Google Tag Manager, the new anti-ad-blocker weapon

EDIT May 25, 2021: Google Tag Manager's "Server-Side Tagging" is evolving, and bypassing ad blockers is becoming easier and easier. I added the section “One step ahead of ad blockers” to the article.

Google Tag Manager, the Trojan horse for marketing teams

Google Tag Manager is a TMS (Tag Management System): it allows marketing teams to add trackers to a website or app without having to go through developers. Through a web interface, these teams can decide:

Which trackers to trigger (analytics, A/B testing, attribution, etc.).
Under what conditions to trigger them (page categories, user characteristics, etc.).
Which data to send to these third-party tools (user characteristics, browsing data, variables present on the page, etc.).

It is not the only one (other examples include Segment, the French TagCommander and Matomo Tag Manager), but Google Tag Manager is overwhelmingly dominant:

competition

Google Tag Manager is present on 31.9% of the top 10 million Alexa websites, according to W3Techs, but above all Google Tag Manager has a 99.4% market share among TMSs (!)

How did Google manage to dominate once again? Just like with Google Analytics, the standard version of Google Tag Manager is free (competing solutions are generally paid), it is very well integrated with other Google products, and it is well made.

Trackers that are no longer called from your browser

Last August, Google announced a new version of Google Tag Manager, called Server-Side Tagging. Here is a Google diagram explaining how Google Tag Manager works in the Client-Side Tagging version (the original version):

client

Google Tag Manager allows various third-party trackers to be triggered (in the diagram: Google Analytics, Google Ads, and an analytics tool), directly in your browser.

In the new Server-Side version, third-party trackers are no longer run from your browser but from a "proxy" server, called a "Server container" in the diagram below (and hosted by Google):

server

The JavaScript library (called "Tag Manager web container" in the diagram) still runs in your browser in order to collect your interactions and personal data, but the various third-party trackers are executed on the server side.

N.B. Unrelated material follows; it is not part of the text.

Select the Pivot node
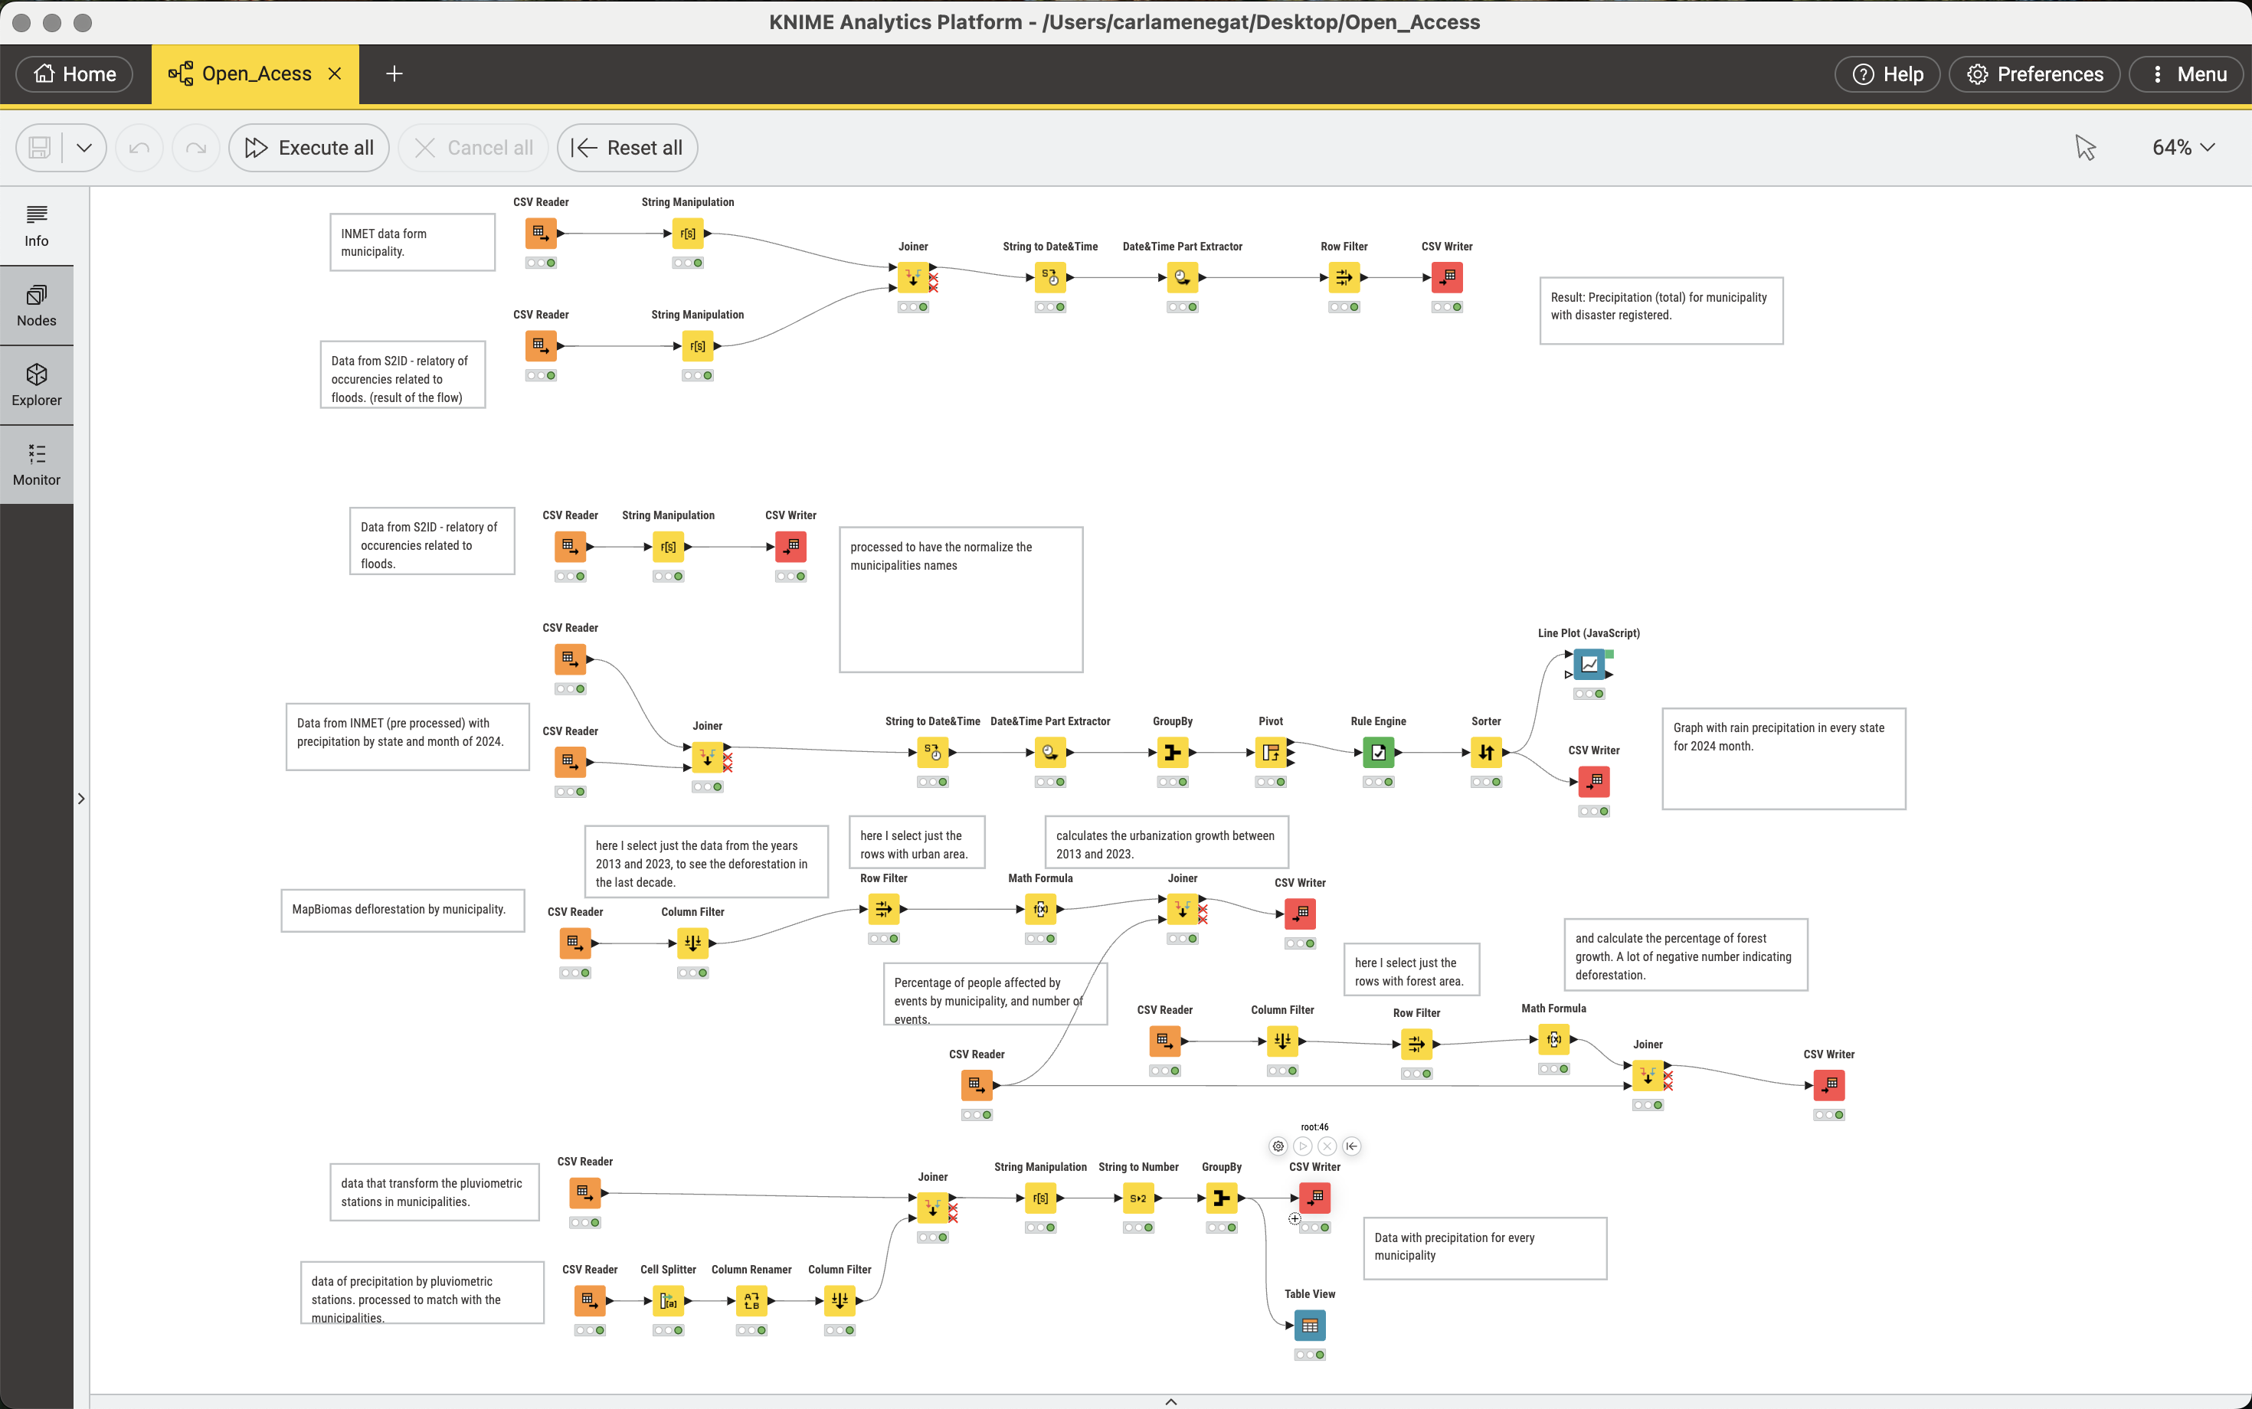tap(1270, 752)
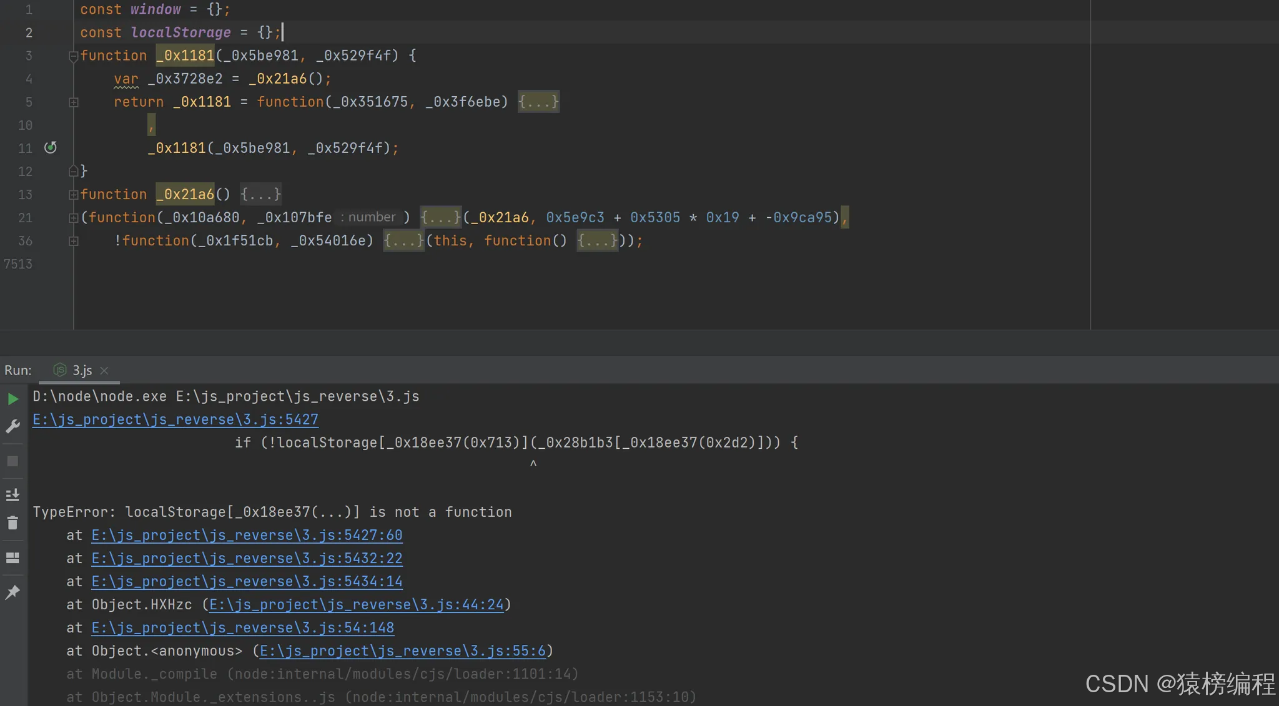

Note that this new version also applies to apps and to the collection of “offline” data (to transmit in-store purchases, for example):

devices

Diagram from Simo Ahava's blog: on the server side, "Clients" translate incoming HTTP requests into "events"; "Tags" react to these events to send "hits" to third-party marketing companies.

This logic of triggering third-party trackers server-side changes the game. Simo Ahava detailed the different impacts in an excellent article. I will summarize the advantages and focus on the privacy problems (operating server-side can make it possible to bypass your choices and leak your personal data without being exposed).

Better user experience

On most websites, the number of JavaScript libraries loaded by third parties (for analytics, advertising, A/B testing, etc.) is impressive. Loading and executing these libraries is often the main cause of a poor user experience: slow pages and lack of interactivity.

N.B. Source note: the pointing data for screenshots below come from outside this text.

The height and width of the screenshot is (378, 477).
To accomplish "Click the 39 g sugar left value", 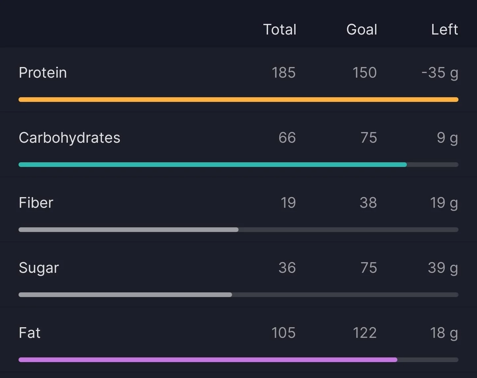I will tap(443, 268).
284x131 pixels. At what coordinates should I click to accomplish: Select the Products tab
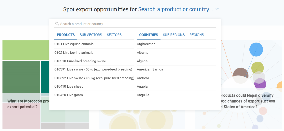tap(66, 35)
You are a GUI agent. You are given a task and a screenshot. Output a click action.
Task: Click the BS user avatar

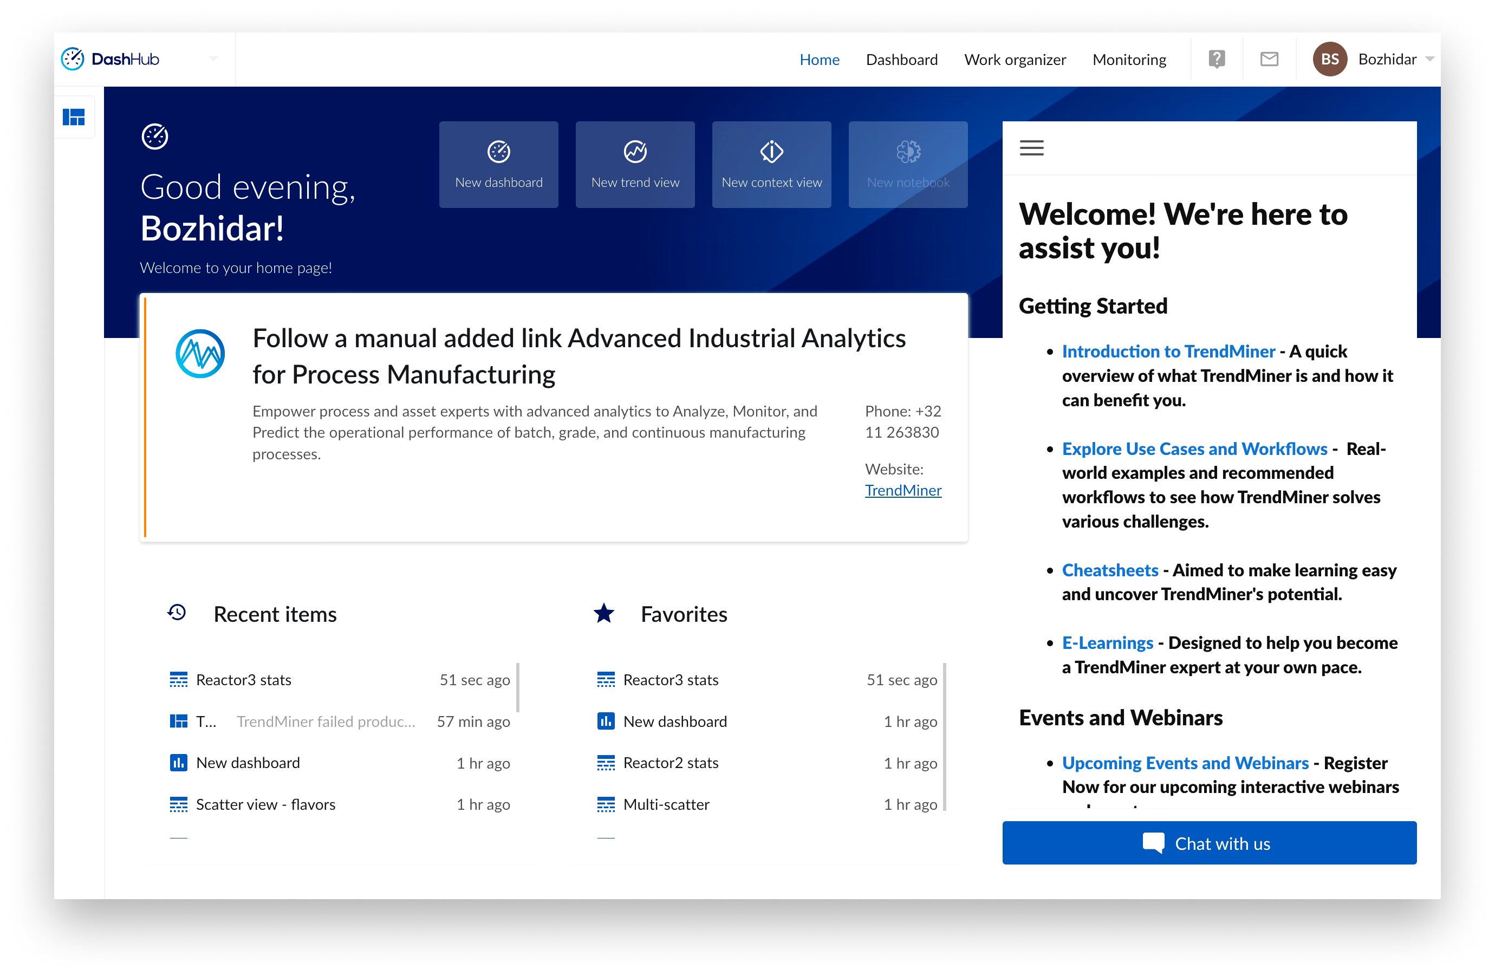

The consequences for websites that offer a poor user experience: less satisfied users, who will leave the site outright or not come back.

Here is an example with Le Bon Coin, which calls an uncountable number of JavaScript libraries:

le bon coin

A small sample of the JavaScript scripts called on the Le Bon Coin home page, which leaks your personal data to many third parties.

In the best-case scenario, the website will install only one JavaScript library (because events can vary greatly between tools with different goals, the website may sometimes use more than one library). This could be Google Tag Manager's library, but not necessarily: it is possible to create your own library or use other libraries on the market such as Snowplow, Matomo, AT Internet, etc.

This library is then responsible for sending the “hits” with the required parameters during key interactions. The "client" in the server container then has to translate these "hits" into events; these events are read by the "Tags", which send "hits" to third-party marketing companies. Note that if the JavaScript library installed on the site is provided by Google, the "client" is already pre-configured in Google Tag Manager. If the website uses another library, it will need to create its own "client" in Google Tag Manager (example with AT Internet), while waiting for pre-configured “clients” for the main JavaScript tracking libraries.

The advantage, then: a single JavaScript tracking library is installed on the website, with a single data “flow” from the browser. The user should notice the difference.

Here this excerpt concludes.